Sometimes the rewards of parenting is about small victories

My precocious, intelligent son can count to 13 (to 30 with some help), knows all his ABC’s, as well as the sounds that each of those letters make, and he remembers things that happened when he was barely 2 years old.

At 6 months old, we briefly tried elimination communication. It worked, but only for about a month.

And yet as we come upon his 4th birthday less than 2 weeks from now, he is not even close to potty-trained.

That’s right: I’m admitting to the whole wide Internet that my almost-4-year-old is not potty-trained. I try not to mention it because inevitably I get either judgmental looks (and heavy silence) and/or ignorant remarks. Neither of which help the situation.

He was just starting to get potty-trained last year when I was laid off from my job, and therefore his routine was basically turned on end. Although he enjoyed being home with me most of the time, both of us transitioning to an at-home situation made for very poor potty training environment. Then he went through a contrary stage, which can only be described as the terrible 3′s (he got over it, thankfully). And then we moved.

An entire year full of transitions is just a difficult time for a child to be potty-training, so he just decided he wasn’t even going to try.

What I know about my son’s disposition is that he knows what he can do — and what he believes he can’t do, he won’t try for fear of failure. (Sounds a lot like me, actually.) Despite a lot of coaxing, praising, bribing, and cajoling, he just would not sit on the potty at the right times to do the right things.

An attempt around December 2009, before we moved. Unsuccessful.

Recently, I taped a potty chart at child’s eye level in our guest bathroom. We bought a brand-new truck potty (basically it makes a “vroom-vroom” sound when something hits the bottom of the bowl). I told G that when he acquired 10 stickers on his chart, he got to choose a toy from Target. And he acquired stickers by going pee or poop in the potty.

I think I put up that potty chart sometime in June. Today, G acquired his 10th sticker (and his 11th!) and got to open the Leapfrog Tag that my father had bought for him this past weekend.

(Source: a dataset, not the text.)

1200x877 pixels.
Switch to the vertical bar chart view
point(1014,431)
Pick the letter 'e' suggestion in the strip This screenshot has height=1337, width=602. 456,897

I have to say, this made me feel pretty good, especially when he used the potty a second time. In the past year or so, there have been many times when I have felt a failure. Failing at keeping a job, failing at being an effective, successful stay-at-home mother, failing at helping my child reach the simple milestone of potty-training. It doesn’t matter that he’s one of the smartest children I know, that he has a sense of humor to rival his father’s, that he kisses my face and tells me every day “I love you, Mama,” that he can put together sounds in words that basically means he’s doing some rudimentary reading. This one thing, the darn potty, has kept me from feeling like anything like a good parent.

Today, I experienced the feeling of a small victory, and I realize that the feeling is still not much more exciting than any other day. And then it struck me: parenting isn’t about anything huge. Most parents don’t have kids who win Nobel prizes, or become President of any country — or even a company. It’s about the little things that prove that sometimes, they’re hearing what we say, following our examples, and incorporating our beliefs and values.

I’m going to try to remember this feeling and this revelation, and hope that our lives are full of small victories — and that I’m observant enough to recognize them.